Confederate jasmine does double duty - being pretty and smelling the part, too. "I've seen it pruned into different shapes, and it's great to grow across a fence," Woodworth said.
The vines grow white and yellow blooms, and are tolerant of partial sun, but grows well in full sun, too.
For a flower that likes to spread itself around, literally in scent and form, a clematis armandii is a good choice. "Just be sure to have a strong arbor to support it," Woodworth said. "It's also wonderful for pergolas and archways. It gives a light, almost cherry-like scent that smells great in the night air."

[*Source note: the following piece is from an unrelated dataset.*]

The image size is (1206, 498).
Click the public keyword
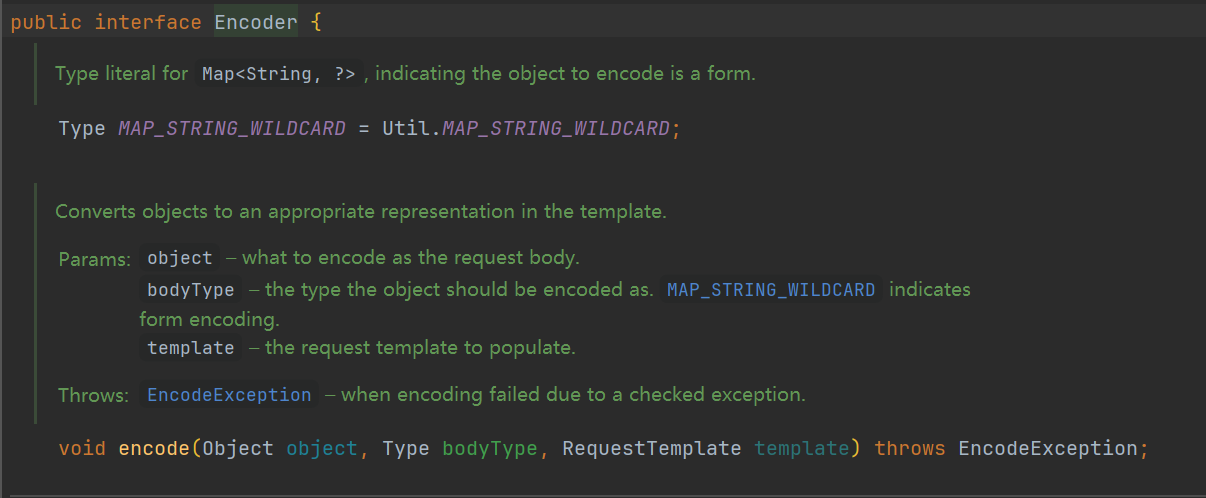(46, 22)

When the white blooms of the clematis armandii have faded, gardeners can still enjoy the green foliage which grows year-round.
A can't-miss option for a sweet smell to a garden is the rose.
"There are so many varieties, and when planting, remember that they thrive in full sun," Woodworth said. A particularly popular choice is the David Austin Rose.
"It's a hybrid rose with an old-fashioned look and is one of the more fragrant types available," she said.
Just know that the sweet smell of the rose comes at a price.
"Roses take a little more work than other plants," Woodworth said. "They are heavy feeders and require good air circulation to prevent disease problems."
To help take care of the delicate flower, Woodworth recommends using a time-released fertilizer when planting.
If you want to be sure that your fragrant plants don't pose a danger to your pets, then orchids are a great option. They are nonpoisonous to animals, according to the ASPCA.